▸ **TRECHO DA PÁGINA**:
JUSTIÇA » Com base no entendimento do Supremo de que após condenação em 2ª instância é possível o início do cumprimento da pena, subprocurador-geral da República volta a solicitar a ida imediata do ex-senador para a cadeia. Falta entendimento sobre a nova decisão
Por: HELENA MADER E EDUARDO MILITÃO

HELENA MADER

EDUARDO MILITÃO

 

Dez dias depois de pedir ao Supremo Tribunal Federal a prisão imediata do ex-senador Luiz Estevão, o Ministério Público Federal fez uma nova solicitação à Corte para o início do cumprimento da pena imposta ao empresário. O subprocurador-geral da República Edson Oliveira de Almeida enviou ontem uma manifestação ao ministro do STF Edson Fachin, relator do processo. Os pedidos de detenção de Estevão foram apresentados com base no novo entendimento do STF de que, após condenação em segunda instância, é possível o início do cumprimento da pena. Mas, entre magistrados, advogados e integrantes do Ministério Público, ainda não há consenso sobre o trâmite dos processos a partir de agora. Casos recentes mostram que, até mesmo nos tribunais superiores, existem dúvidas sobre a execução das penas.

▸ **AMOSTRA DOS DADOS**:
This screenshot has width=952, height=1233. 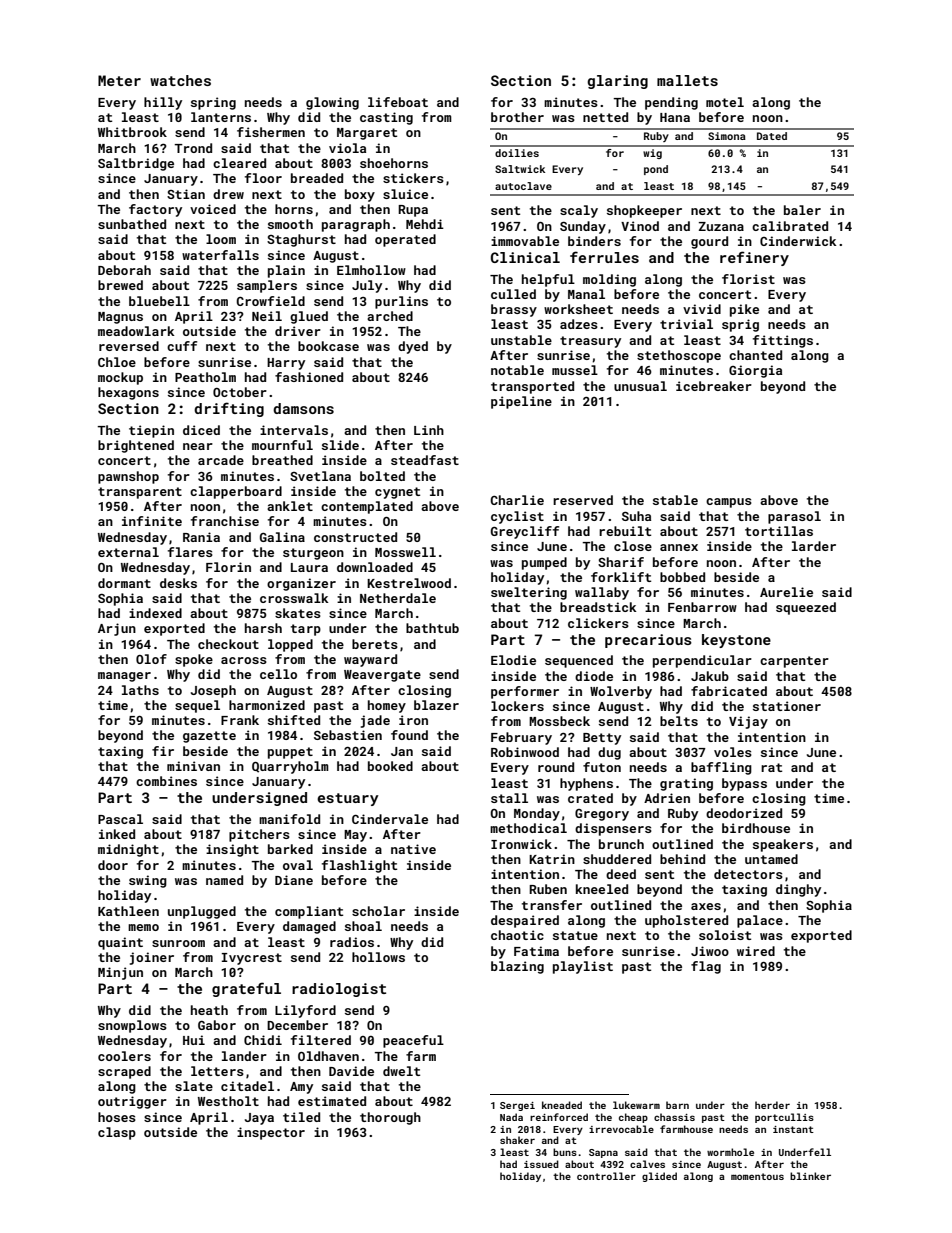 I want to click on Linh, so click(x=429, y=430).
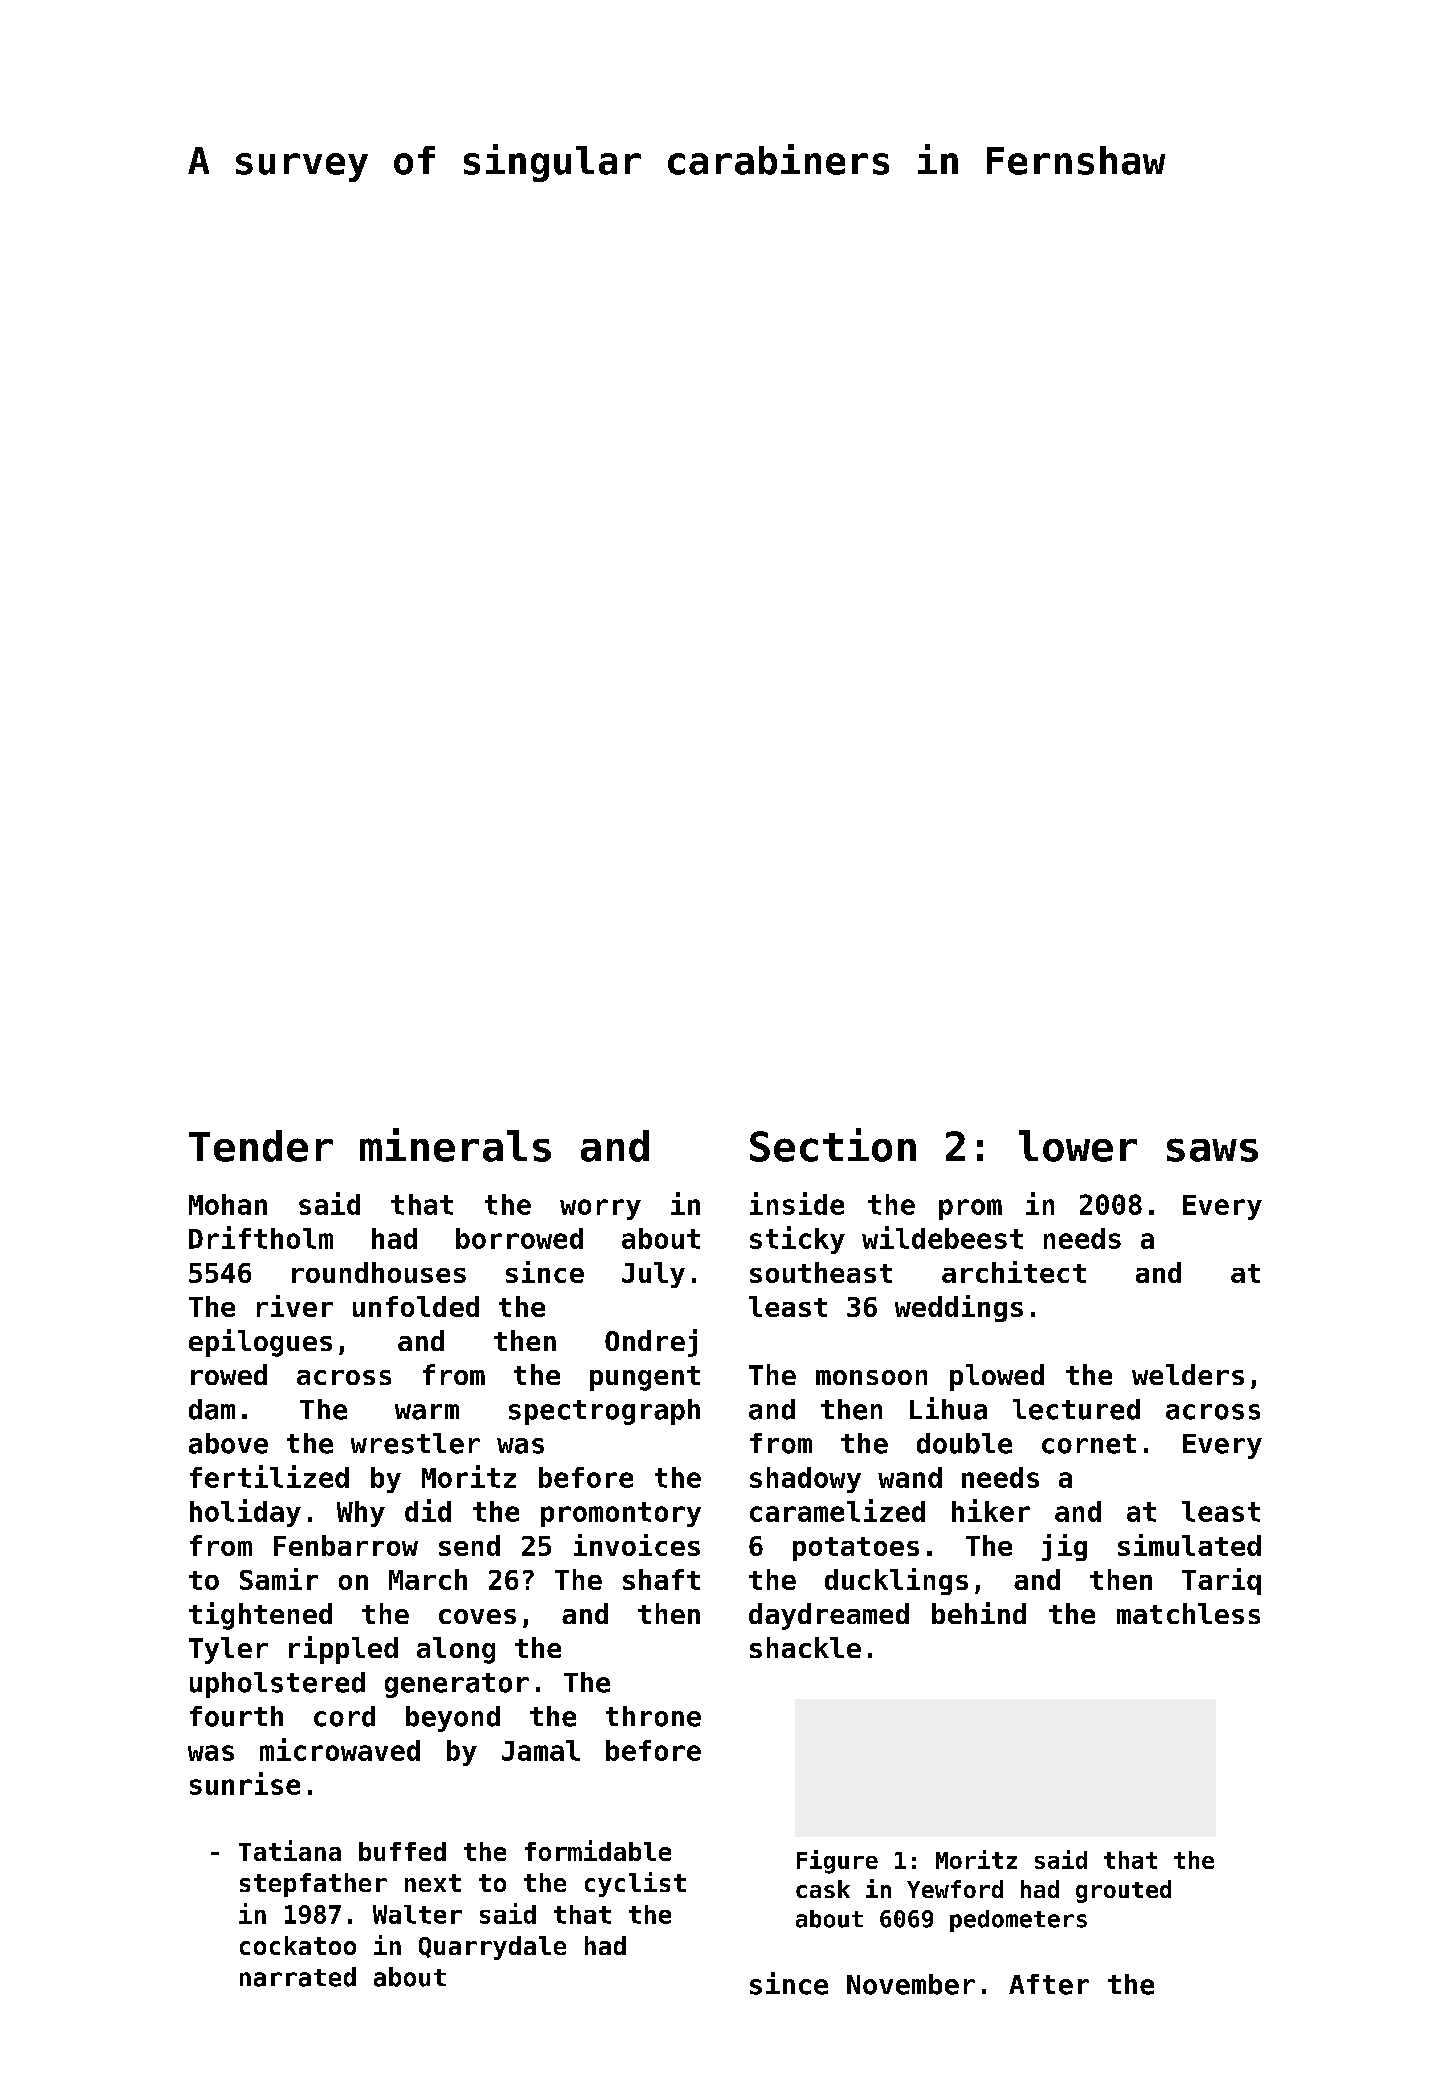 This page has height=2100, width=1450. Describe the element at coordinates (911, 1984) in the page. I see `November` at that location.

▸ **INSTRUÇÕES**:
• 1. Resuma o parágrafo do trecho da página que começa com "Dez dias depois de pedir", mantendo os fatos principais.
• 2. Traduza para o inglês a seguinte frase do trecho da página: "O subprocurador-geral da República Edson Oliveira de Almeida enviou ontem uma manifestação ao ministro do STF Edson Fachin, relator do processo."
• 3. Reproduza a parte do trecho da página que se inicia com as palavras "Dez dias depois" e se encerra com "execução das penas.".

▸ **RESPOSTAS POR TAREFA**:
• 1. Dez dias após o primeiro pedido, o Ministério Público Federal voltou a solicitar ao STF a prisão imediata do ex-senador Luiz Estevão para o início do cumprimento da pena. O subprocurador-geral da República Edson Oliveira de Almeida enviou ontem a manifestação ao ministro Edson Fachin, relator do processo. Os pedidos se apoiam no novo entendimento do STF de que a pena pode começar a ser cumprida após condenação em segunda instância. Ainda não há consenso entre magistrados, advogados e integrantes do Ministério Público sobre o trâmite dos processos, e até nos tribunais superiores há dúvidas sobre a execução das penas.

• 2. Deputy Prosecutor General of the Republic Edson Oliveira de Almeida yesterday sent a filing to STF Justice Edson Fachin, the rapporteur of the case.

• 3.
Dez dias depois de pedir ao Supremo Tribunal Federal a prisão imediata do ex-senador Luiz Estevão, o Ministério Público Federal fez uma nova solicitação à Corte para o início do cumprimento da pena imposta ao empresário. O subprocurador-geral da República Edson Oliveira de Almeida enviou ontem uma manifestação ao ministro do STF Edson Fachin, relator do processo. Os pedidos de detenção de Estevão foram apresentados com base no novo entendimento do STF de que, após condenação em segunda instância, é possível o início do cumprimento da pena. Mas, entre magistrados, advogados e integrantes do Ministério Público, ainda não há consenso sobre o trâmite dos processos a partir de agora. Casos recentes mostram que, até mesmo nos tribunais superiores, existem dúvidas sobre a execução das penas.